One deliverable resulting from the summit was a five-point roadmap to help lay out a path for individual organizations to follow once the strong and sustained senior-level buy in is established:

1) Develop a rationale for why strategic integration is important and needed.  Tie integrated health and safety into larger business plans and strategy.

2) Evaluate the current health and safety status of your organization. Establish a baseline against which you can gauge your improvements.

3) Develop and implement programs based on your integrated strategy and vision. Look to both what you have in place that can be expanded upon as well as external resources including vendors, contractors, business associations, even government and non-profit entities for assistance.

4) Create a system for collecting data and monitor your performance throughout implementation.

 5) Measure your progress against your baseline, and take corrective action as needed.

What’s the takeaway?

An integrative approach to the health and safety of your workforce is good for the employees and good for your bottom line. A convergence of social, economic and demographic forces in the U.S., including the skyrocketing cost of employer-provided health benefit plans, an aging workforce, and demonstrable decline in baseline health among the U.S. population is making this transition toward an integrated safety and health even more imperative now.  Creating the right environment for advancing health and safety integration and starting on the path to integration following the five-point roadmap is a great way for your organization to increase the health and well-being of the workforce, prevent work-related injuries and illnesses, and improve your bottom line.


References

• Bureau of Labor Statistics (2015). Employer-Reported Workplace Injuries and Illnesses – 2014. Retrieved from http://www.bls.gov/news.release/archives/osh_10292015.pdf. Accessed July 31, 2016. 

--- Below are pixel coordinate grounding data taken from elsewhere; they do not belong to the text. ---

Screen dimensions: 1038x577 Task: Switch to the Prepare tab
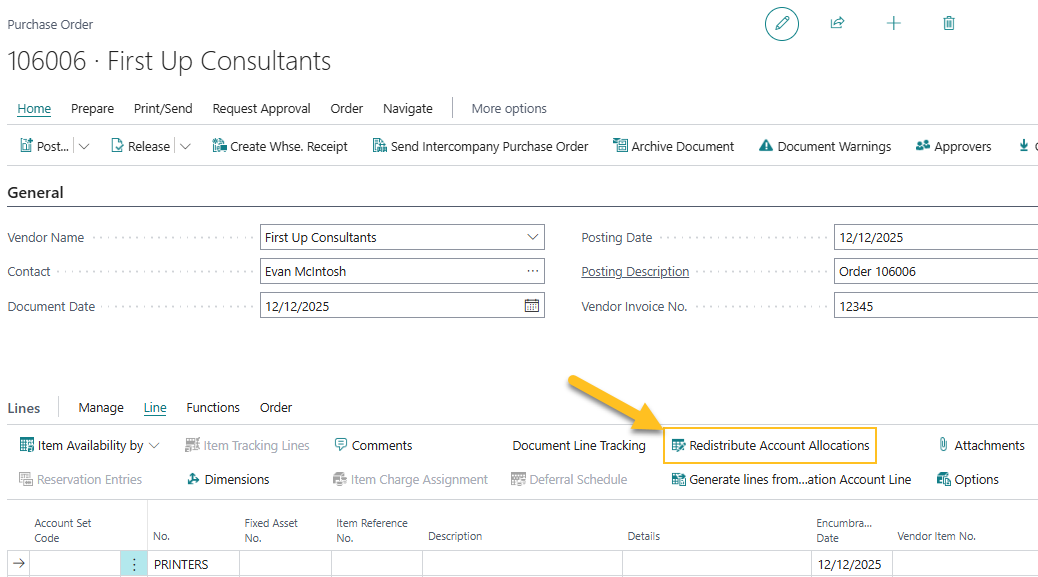pos(92,108)
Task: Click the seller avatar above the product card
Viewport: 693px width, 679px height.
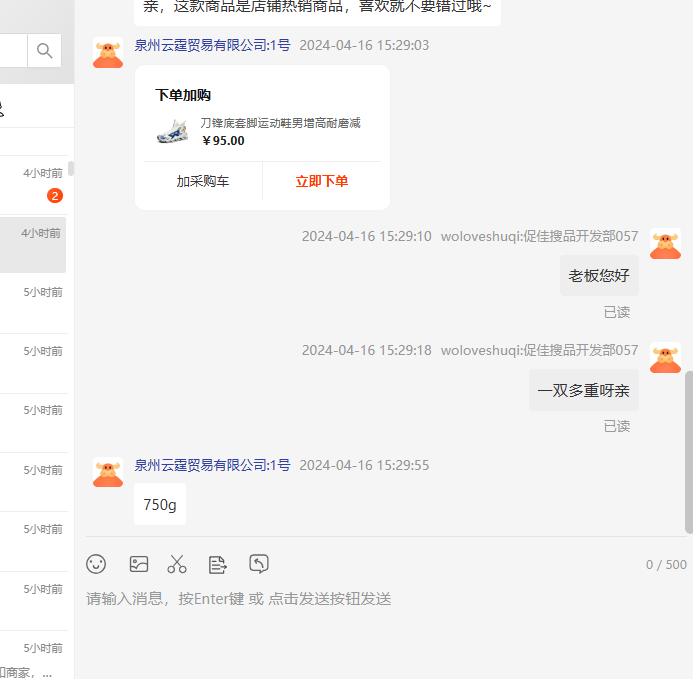Action: tap(108, 53)
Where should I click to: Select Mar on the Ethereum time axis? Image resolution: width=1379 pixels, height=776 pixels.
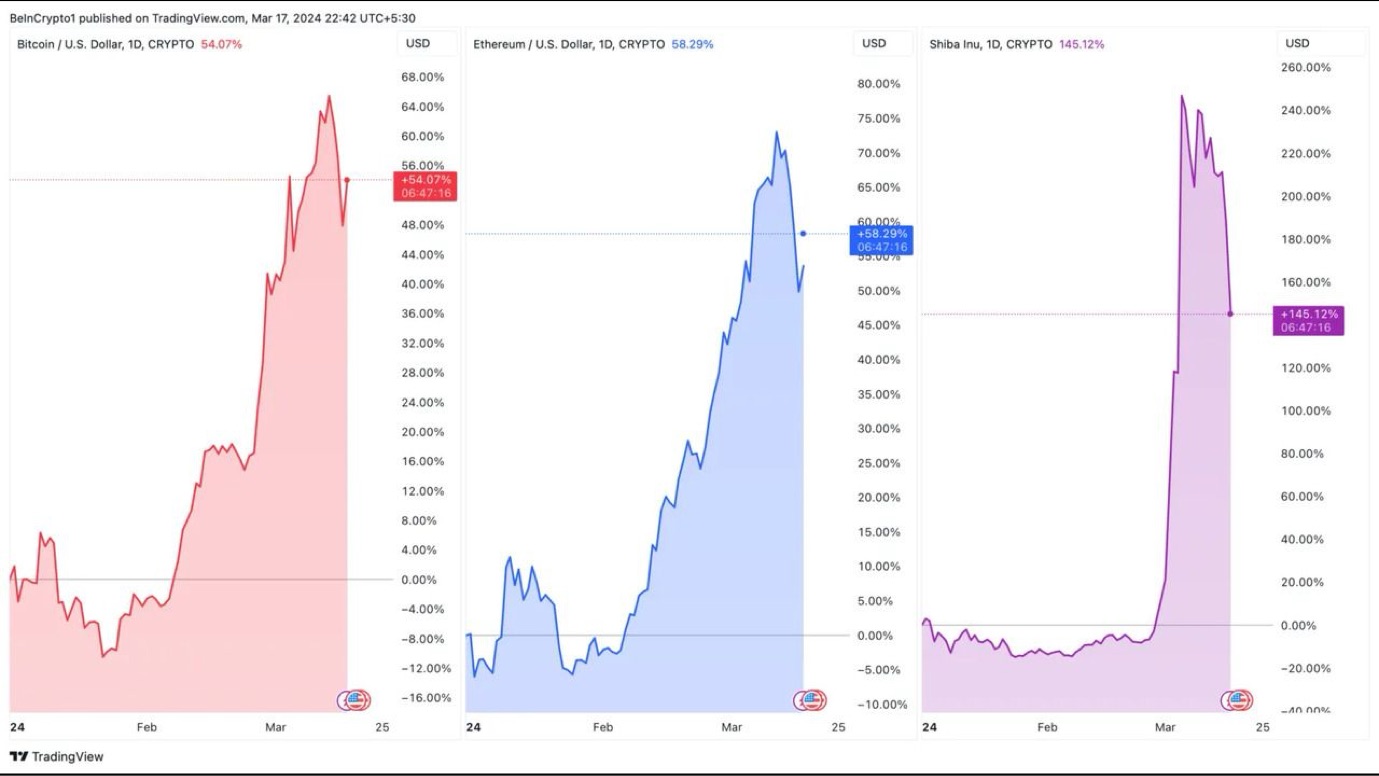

• Cooklin, A., Joss, N., Husser, E., & Oldenburg, B. (2016). “Integrated approaches to occupational health and safety: a systematic review.” American Journal of Health Promotion. In-Press.

• Fabius R, Loepke RR, Hohn T, et al (2016). “Tracking the market performance of companies that integrate a culture of health and safety.” Journal of Occupational and Environmental Medicine (58), 3-8.

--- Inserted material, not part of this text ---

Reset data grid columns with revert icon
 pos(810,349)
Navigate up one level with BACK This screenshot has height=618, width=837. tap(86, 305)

• Hymel P, et al. “Workplace Health Protection and Promotion: A New Pathway for a Healthier – and Safer – Workforce.” Journal of Occupational and Environmental Medicine (53), 695-702.

• Loeppke, R., Taitel, M., Richling, D., Parry, T., Kessler, R. C., Hymel, P., & Konicki, D. (2007). “Health and productivity as a business strategy.”. Journal of Occupational and Environmental Medicine, 49(7), 712-721.

• Mercer (2015). “With the excise tax in their sights, employers hold health benefits cost growth to 3.8% in 2015.” Retrieved from  http://www.mercer.com/newsroom/national-survey-of-employer-sponsored-health-plans-2015.html. Accessed July 31, 2016

• Toosi, M. (2015). “Labor force projections to 2024: the labor force is growing, but slowly.” Monthly Labor Review, December, 2015.